___ INFORMATION SUPPLIED ___

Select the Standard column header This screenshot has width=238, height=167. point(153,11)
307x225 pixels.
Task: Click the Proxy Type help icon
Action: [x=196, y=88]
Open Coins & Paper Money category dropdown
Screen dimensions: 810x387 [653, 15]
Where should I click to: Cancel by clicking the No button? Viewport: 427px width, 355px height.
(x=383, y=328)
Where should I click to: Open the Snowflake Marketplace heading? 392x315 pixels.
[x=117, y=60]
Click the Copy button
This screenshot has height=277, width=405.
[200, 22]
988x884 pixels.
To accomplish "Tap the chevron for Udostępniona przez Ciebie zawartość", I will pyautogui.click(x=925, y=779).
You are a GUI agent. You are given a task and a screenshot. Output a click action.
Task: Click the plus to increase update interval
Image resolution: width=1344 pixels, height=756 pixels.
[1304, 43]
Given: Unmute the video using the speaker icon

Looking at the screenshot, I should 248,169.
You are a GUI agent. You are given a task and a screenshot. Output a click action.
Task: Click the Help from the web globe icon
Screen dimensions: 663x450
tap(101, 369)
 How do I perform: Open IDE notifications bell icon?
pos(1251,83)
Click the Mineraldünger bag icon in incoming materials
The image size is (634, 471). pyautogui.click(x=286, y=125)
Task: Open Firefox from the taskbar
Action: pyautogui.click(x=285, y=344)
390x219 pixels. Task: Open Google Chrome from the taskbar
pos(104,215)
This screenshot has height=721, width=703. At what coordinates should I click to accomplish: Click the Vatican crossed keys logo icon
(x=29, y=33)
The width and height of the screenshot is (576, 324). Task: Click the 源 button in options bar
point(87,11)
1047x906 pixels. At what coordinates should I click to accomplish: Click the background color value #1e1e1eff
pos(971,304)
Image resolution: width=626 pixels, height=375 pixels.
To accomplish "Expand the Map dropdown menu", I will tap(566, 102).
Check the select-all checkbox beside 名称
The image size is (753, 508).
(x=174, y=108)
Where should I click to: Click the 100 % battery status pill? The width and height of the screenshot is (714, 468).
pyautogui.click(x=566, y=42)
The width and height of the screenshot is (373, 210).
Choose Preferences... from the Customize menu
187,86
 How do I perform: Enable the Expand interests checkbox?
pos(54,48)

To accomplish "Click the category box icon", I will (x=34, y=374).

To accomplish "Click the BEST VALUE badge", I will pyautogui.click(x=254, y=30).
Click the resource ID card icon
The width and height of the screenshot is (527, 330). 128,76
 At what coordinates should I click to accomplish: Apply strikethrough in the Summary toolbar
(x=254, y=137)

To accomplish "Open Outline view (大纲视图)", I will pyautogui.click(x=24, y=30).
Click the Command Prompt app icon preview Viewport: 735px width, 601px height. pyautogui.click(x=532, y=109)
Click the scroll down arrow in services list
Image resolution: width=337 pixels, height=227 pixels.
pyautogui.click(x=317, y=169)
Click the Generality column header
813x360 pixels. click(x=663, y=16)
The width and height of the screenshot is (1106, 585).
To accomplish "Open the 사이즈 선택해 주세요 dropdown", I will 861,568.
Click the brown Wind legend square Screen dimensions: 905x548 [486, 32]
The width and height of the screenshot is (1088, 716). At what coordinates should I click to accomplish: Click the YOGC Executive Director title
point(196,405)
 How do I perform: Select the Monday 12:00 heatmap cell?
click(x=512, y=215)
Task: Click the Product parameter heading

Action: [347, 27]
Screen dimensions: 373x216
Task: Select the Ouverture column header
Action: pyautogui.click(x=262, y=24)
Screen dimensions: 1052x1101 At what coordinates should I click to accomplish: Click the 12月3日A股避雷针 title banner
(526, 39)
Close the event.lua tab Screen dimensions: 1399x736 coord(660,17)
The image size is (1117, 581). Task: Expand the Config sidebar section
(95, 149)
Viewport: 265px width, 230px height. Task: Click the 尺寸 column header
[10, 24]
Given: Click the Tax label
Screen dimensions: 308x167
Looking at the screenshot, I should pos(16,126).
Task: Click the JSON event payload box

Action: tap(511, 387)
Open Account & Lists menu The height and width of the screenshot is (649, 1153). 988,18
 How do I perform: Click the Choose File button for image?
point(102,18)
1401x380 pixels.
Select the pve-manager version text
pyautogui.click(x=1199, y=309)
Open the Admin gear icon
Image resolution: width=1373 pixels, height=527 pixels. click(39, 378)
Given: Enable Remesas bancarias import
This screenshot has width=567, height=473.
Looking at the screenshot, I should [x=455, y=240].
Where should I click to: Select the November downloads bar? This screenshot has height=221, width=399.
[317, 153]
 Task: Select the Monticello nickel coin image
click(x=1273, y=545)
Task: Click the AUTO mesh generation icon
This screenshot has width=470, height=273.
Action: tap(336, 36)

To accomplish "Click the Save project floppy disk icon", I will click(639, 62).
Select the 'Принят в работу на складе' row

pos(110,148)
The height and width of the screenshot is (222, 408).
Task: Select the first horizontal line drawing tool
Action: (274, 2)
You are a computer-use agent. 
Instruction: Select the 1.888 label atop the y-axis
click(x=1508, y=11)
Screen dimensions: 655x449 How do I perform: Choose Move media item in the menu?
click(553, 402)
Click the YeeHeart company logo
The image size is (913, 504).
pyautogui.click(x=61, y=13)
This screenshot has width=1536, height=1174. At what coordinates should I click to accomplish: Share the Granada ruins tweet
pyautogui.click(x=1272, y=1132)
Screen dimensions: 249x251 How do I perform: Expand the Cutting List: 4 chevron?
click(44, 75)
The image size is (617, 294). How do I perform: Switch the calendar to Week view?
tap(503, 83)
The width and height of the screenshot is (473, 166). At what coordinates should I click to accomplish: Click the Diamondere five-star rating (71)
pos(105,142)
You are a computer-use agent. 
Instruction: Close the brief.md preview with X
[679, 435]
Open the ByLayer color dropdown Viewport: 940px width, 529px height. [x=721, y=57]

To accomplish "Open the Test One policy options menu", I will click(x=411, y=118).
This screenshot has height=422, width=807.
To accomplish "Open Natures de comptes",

___

• _WHAT THE EXERCISE ASKS_: Faithfully transcribe the whole of the data.

• _SOLUTION TO THE EXERCISE_:
Select the Standard column header This screenshot has width=238, height=167. point(153,11)
307x225 pixels.
Task: Click the Proxy Type help icon
Action: [x=196, y=88]
Open Coins & Paper Money category dropdown
Screen dimensions: 810x387 [653, 15]
Where should I click to: Cancel by clicking the No button? Viewport: 427px width, 355px height.
(x=383, y=328)
Where should I click to: Open the Snowflake Marketplace heading? 392x315 pixels.
[x=117, y=60]
Click the Copy button
This screenshot has height=277, width=405.
[200, 22]
988x884 pixels.
To accomplish "Tap the chevron for Udostępniona przez Ciebie zawartość", I will pyautogui.click(x=925, y=779).
You are a GUI agent. You are given a task and a screenshot. Output a click action.
Task: Click the plus to increase update interval
Image resolution: width=1344 pixels, height=756 pixels.
[1304, 43]
Given: Unmute the video using the speaker icon

Looking at the screenshot, I should 248,169.
You are a GUI agent. You are given a task and a screenshot. Output a click action.
Task: Click the Help from the web globe icon
Screen dimensions: 663x450
tap(101, 369)
 How do I perform: Open IDE notifications bell icon?
pos(1251,83)
Click the Mineraldünger bag icon in incoming materials
The image size is (634, 471). pyautogui.click(x=286, y=125)
Task: Open Firefox from the taskbar
Action: pyautogui.click(x=285, y=344)
390x219 pixels. Task: Open Google Chrome from the taskbar
pos(104,215)
This screenshot has height=721, width=703. At what coordinates should I click to accomplish: Click the Vatican crossed keys logo icon
(x=29, y=33)
The width and height of the screenshot is (576, 324). Task: Click the 源 button in options bar
point(87,11)
1047x906 pixels. At what coordinates should I click to accomplish: Click the background color value #1e1e1eff
pos(971,304)
Image resolution: width=626 pixels, height=375 pixels.
To accomplish "Expand the Map dropdown menu", I will tap(566, 102).
Check the select-all checkbox beside 名称
The image size is (753, 508).
(x=174, y=108)
Where should I click to: Click the 100 % battery status pill? The width and height of the screenshot is (714, 468).
pyautogui.click(x=566, y=42)
The width and height of the screenshot is (373, 210).
Choose Preferences... from the Customize menu
187,86
 How do I perform: Enable the Expand interests checkbox?
pos(54,48)

To accomplish "Click the category box icon", I will (x=34, y=374).

To accomplish "Click the BEST VALUE badge", I will pyautogui.click(x=254, y=30).
Click the resource ID card icon
The width and height of the screenshot is (527, 330). 128,76
 At what coordinates should I click to accomplish: Apply strikethrough in the Summary toolbar
(x=254, y=137)

To accomplish "Open Outline view (大纲视图)", I will pyautogui.click(x=24, y=30).
Click the Command Prompt app icon preview Viewport: 735px width, 601px height. pyautogui.click(x=532, y=109)
Click the scroll down arrow in services list
Image resolution: width=337 pixels, height=227 pixels.
pyautogui.click(x=317, y=169)
Click the Generality column header
813x360 pixels. click(x=663, y=16)
The width and height of the screenshot is (1106, 585).
To accomplish "Open the 사이즈 선택해 주세요 dropdown", I will 861,568.
Click the brown Wind legend square Screen dimensions: 905x548 [486, 32]
The width and height of the screenshot is (1088, 716). At what coordinates should I click to accomplish: Click the YOGC Executive Director title
point(196,405)
 How do I perform: Select the Monday 12:00 heatmap cell?
click(x=512, y=215)
Task: Click the Product parameter heading

Action: [347, 27]
Screen dimensions: 373x216
Task: Select the Ouverture column header
Action: pyautogui.click(x=262, y=24)
Screen dimensions: 1052x1101 At what coordinates should I click to accomplish: Click the 12月3日A股避雷针 title banner
(526, 39)
Close the event.lua tab Screen dimensions: 1399x736 coord(660,17)
The image size is (1117, 581). Task: Expand the Config sidebar section
(95, 149)
Viewport: 265px width, 230px height. Task: Click the 尺寸 column header
[10, 24]
Given: Click the Tax label
Screen dimensions: 308x167
Looking at the screenshot, I should pos(16,126).
Task: Click the JSON event payload box

Action: tap(511, 387)
Open Account & Lists menu The height and width of the screenshot is (649, 1153). 988,18
 How do I perform: Click the Choose File button for image?
point(102,18)
1401x380 pixels.
Select the pve-manager version text
pyautogui.click(x=1199, y=309)
Open the Admin gear icon
Image resolution: width=1373 pixels, height=527 pixels. click(39, 378)
Given: Enable Remesas bancarias import
This screenshot has width=567, height=473.
Looking at the screenshot, I should [x=455, y=240].
Where should I click to: Select the November downloads bar? This screenshot has height=221, width=399.
[317, 153]
 Task: Select the Monticello nickel coin image
click(x=1273, y=545)
Task: Click the AUTO mesh generation icon
This screenshot has width=470, height=273.
Action: tap(336, 36)

To accomplish "Click the Save project floppy disk icon", I will click(639, 62).
Select the 'Принят в работу на складе' row

pos(110,148)
The height and width of the screenshot is (222, 408).
Task: Select the first horizontal line drawing tool
Action: (274, 2)
You are a computer-use agent. 
Instruction: Select the 1.888 label atop the y-axis
click(x=1508, y=11)
Screen dimensions: 655x449 How do I perform: Choose Move media item in the menu?
click(553, 402)
Click the YeeHeart company logo
The image size is (913, 504).
pyautogui.click(x=61, y=13)
This screenshot has width=1536, height=1174. At what coordinates should I click to accomplish: Share the Granada ruins tweet
pyautogui.click(x=1272, y=1132)
Screen dimensions: 249x251 How do I perform: Expand the Cutting List: 4 chevron?
click(44, 75)
The image size is (617, 294). How do I perform: Switch the calendar to Week view?
tap(503, 83)
The width and height of the screenshot is (473, 166). At what coordinates should I click to accomplish: Click the Diamondere five-star rating (71)
pos(105,142)
You are a computer-use agent. 
Instruction: Close the brief.md preview with X
[679, 435]
Open the ByLayer color dropdown Viewport: 940px width, 529px height. [x=721, y=57]

To accomplish "Open the Test One policy options menu", I will click(x=411, y=118).
This screenshot has height=422, width=807.
To accomplish "Open Natures de comptes",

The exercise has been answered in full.